Isn’t that the point of it all?  Every day, people cross our paths – or we cross theirs.  Maybe those people are famous.  Maybe they’re known only to their family and friends.  They ALL have something to offer if only we keep our eyes and ears open.

When I first came to Atlanta, I worked at a hotel where “famous” people lived.  I became friends with them and saved tidbits of their words but you know who taught me the most?  Mama, the breakfast cook in the kitchen.  Yes, she tried to teach me how to make fluffy biscuits and delicious collard greens but she also taught me patience and resilience.

Her faith strengthened her through hard times.  Meanwhile, the gentle and kind owners taught me that no matter how difficult the path ,love and kindness will get you where you’re going with unexpected rewards along the way.
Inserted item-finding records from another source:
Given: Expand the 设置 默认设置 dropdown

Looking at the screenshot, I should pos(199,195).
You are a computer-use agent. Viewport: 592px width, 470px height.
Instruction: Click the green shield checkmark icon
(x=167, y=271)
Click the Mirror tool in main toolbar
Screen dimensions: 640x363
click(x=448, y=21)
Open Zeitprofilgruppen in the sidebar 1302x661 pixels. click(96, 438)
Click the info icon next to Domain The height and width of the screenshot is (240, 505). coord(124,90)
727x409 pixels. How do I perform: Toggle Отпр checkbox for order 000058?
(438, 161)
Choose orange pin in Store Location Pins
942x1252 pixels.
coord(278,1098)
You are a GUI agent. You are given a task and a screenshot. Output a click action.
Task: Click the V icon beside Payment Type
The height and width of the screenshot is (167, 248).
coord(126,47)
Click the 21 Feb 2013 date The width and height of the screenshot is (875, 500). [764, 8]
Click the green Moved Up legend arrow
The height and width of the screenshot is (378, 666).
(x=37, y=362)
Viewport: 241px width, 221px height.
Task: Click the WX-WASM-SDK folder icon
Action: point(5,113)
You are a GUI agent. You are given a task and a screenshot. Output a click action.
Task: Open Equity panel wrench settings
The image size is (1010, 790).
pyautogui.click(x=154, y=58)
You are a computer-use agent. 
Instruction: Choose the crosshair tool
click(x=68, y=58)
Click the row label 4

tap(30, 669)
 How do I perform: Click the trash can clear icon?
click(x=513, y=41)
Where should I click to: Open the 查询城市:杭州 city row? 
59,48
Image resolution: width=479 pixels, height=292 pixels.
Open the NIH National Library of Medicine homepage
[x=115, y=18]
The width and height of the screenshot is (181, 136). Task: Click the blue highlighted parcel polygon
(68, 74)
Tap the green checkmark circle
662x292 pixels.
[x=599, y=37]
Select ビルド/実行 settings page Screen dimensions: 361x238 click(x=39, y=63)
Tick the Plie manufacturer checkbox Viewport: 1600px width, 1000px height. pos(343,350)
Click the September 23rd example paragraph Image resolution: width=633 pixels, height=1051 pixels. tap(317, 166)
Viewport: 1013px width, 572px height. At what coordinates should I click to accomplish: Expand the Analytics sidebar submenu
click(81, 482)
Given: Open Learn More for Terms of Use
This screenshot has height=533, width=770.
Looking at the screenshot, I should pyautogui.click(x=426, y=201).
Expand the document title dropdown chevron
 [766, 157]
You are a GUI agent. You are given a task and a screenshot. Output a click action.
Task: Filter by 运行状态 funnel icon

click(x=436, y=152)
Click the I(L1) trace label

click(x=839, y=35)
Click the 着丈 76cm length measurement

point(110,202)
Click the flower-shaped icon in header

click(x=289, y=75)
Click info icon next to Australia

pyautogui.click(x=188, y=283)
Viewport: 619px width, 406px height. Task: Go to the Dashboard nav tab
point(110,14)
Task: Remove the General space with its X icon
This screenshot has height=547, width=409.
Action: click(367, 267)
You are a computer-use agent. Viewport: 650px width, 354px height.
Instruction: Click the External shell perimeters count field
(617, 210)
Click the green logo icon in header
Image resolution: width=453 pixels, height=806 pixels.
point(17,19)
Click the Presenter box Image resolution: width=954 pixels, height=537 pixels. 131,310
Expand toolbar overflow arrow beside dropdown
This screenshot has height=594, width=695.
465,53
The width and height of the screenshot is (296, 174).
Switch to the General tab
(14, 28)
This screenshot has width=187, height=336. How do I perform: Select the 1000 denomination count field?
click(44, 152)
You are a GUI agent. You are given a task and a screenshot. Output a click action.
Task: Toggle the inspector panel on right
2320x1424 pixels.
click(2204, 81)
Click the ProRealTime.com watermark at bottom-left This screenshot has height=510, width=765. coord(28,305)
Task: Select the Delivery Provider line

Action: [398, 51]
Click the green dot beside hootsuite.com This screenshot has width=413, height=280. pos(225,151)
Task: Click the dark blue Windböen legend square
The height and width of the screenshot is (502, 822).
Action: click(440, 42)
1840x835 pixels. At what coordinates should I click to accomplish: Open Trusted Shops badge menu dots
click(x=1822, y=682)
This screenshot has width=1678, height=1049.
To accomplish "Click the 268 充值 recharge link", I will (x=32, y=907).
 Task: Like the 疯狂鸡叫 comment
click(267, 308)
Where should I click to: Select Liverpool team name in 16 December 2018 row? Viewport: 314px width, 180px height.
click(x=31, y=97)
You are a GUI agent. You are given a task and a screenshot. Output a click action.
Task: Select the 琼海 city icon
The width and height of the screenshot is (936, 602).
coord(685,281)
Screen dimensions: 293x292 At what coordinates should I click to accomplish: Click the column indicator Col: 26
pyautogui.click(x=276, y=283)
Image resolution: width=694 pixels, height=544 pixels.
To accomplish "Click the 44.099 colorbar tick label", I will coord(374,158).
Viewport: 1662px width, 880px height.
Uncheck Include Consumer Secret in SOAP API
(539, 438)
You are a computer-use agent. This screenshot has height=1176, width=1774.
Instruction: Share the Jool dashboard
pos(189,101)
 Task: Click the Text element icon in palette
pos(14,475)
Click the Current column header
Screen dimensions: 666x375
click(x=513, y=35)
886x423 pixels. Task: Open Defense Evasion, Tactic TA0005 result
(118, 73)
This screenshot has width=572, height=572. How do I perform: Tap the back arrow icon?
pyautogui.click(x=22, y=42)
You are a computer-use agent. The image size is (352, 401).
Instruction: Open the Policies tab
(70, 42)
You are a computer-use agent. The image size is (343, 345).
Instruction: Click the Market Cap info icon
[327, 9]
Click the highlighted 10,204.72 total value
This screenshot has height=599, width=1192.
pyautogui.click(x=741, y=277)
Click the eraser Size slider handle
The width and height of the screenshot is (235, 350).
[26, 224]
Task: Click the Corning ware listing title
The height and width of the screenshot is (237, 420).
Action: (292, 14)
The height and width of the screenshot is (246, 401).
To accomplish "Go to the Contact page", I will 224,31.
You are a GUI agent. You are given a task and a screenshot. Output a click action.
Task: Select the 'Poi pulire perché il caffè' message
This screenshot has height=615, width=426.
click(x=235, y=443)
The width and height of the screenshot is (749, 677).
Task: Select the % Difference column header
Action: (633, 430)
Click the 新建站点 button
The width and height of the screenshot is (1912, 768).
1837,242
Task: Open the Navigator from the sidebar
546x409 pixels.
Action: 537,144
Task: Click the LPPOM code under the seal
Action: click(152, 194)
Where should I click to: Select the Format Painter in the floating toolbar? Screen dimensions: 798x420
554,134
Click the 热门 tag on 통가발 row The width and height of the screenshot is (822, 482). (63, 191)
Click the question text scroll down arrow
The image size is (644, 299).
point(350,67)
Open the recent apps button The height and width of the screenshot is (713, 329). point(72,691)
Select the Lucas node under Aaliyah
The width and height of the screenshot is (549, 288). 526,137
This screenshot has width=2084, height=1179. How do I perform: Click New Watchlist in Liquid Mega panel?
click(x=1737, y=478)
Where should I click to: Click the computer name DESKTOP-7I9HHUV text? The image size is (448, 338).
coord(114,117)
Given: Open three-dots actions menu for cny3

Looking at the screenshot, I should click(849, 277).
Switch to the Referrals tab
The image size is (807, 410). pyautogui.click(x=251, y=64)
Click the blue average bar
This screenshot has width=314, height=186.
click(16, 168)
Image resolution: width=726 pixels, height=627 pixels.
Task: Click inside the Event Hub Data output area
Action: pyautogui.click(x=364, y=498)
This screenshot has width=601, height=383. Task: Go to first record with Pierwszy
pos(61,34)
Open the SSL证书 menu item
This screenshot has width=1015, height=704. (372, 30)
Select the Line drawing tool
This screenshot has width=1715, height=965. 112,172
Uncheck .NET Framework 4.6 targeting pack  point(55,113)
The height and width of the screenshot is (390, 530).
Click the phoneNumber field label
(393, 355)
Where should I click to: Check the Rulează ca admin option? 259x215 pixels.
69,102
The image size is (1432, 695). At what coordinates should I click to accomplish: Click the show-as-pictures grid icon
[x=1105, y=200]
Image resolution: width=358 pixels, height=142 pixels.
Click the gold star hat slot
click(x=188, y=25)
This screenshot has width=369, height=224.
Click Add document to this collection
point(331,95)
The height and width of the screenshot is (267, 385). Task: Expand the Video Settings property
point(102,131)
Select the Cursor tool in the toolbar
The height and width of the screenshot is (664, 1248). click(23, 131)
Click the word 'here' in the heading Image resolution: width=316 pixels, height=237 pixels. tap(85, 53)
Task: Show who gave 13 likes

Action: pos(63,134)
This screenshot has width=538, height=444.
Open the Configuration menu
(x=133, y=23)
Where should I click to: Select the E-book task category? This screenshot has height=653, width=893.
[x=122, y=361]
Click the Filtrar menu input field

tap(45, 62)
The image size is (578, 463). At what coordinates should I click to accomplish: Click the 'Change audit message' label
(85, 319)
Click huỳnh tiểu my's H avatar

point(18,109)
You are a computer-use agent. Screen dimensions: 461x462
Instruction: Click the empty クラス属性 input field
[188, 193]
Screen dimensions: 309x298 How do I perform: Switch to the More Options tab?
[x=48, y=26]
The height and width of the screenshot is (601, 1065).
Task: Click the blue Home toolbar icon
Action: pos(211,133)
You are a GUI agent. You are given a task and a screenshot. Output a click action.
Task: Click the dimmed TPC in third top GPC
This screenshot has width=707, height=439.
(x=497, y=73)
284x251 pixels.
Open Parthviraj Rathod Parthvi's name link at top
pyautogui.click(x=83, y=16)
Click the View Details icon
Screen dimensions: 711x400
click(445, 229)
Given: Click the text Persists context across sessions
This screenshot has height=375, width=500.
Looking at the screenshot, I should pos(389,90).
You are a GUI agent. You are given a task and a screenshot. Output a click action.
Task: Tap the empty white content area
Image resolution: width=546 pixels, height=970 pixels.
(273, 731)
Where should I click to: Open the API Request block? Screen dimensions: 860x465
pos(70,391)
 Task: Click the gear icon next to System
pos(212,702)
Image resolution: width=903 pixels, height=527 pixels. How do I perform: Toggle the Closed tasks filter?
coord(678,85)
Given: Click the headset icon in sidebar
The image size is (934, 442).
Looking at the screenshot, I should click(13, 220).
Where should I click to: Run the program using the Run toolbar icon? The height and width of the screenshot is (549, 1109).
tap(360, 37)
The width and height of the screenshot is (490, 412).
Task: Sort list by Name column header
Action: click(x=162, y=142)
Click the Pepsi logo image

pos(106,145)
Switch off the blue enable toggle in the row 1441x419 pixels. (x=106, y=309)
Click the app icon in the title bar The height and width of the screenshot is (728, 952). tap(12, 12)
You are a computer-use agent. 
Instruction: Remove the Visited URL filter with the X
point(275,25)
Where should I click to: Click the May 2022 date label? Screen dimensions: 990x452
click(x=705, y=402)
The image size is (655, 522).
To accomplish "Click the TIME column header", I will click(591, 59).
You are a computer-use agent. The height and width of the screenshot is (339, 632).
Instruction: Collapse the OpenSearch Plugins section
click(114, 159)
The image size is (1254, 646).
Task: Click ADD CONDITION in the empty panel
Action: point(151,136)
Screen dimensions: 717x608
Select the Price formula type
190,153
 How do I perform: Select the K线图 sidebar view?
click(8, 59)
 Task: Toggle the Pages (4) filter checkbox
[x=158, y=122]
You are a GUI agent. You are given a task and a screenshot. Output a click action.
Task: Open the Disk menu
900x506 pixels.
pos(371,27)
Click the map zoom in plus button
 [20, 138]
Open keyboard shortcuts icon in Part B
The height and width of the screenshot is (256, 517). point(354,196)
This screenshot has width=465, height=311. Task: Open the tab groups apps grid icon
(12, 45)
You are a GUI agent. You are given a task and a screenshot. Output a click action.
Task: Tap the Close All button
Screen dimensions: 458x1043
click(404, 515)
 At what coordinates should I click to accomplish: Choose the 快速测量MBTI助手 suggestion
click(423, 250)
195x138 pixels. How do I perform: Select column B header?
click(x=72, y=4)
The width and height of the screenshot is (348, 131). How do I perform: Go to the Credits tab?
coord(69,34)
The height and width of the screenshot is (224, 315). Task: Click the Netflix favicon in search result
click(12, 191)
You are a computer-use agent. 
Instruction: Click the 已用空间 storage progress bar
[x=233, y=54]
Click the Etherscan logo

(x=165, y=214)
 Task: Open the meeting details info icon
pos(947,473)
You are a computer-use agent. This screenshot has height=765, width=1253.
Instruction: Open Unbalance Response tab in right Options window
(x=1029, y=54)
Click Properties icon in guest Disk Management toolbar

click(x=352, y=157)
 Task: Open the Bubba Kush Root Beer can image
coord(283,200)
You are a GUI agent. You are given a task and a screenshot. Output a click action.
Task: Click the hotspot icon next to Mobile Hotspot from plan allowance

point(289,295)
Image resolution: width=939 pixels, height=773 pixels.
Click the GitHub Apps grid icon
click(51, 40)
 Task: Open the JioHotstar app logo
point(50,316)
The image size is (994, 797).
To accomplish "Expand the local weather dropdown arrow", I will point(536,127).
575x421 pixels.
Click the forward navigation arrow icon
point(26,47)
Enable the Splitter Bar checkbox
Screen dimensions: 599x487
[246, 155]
Looking back, I can clearly see so many examples of help I received along my way here.  Maybe it was just a brief moment of levity that came when I most needed it.  Maybe it was a literal hand up when I stumbled. Maybe it wasn’t about me at all!  Maybe that short time spent with a stranger was for THEM.

One thing I’ve learned to be true is that I am always where I’m supposed to be.  So doesn’t that mean everyone else in the room is supposed to be there, too?  If that’s true, then we’re all in this room together.  Maybe we’re meant to learn from one another,  Maybe we’re just here to hold each other up.  Maybe they’ll go home and talk about meeting this strange lady in the room.  Maybe we were there together for another person.  Imagine being in the room and not paying attention!

Whether the room is a grocery line or an actual  room, I will continue to be open.  Open eyes, open ears, open heart.  You can learn a lot by just being in the room.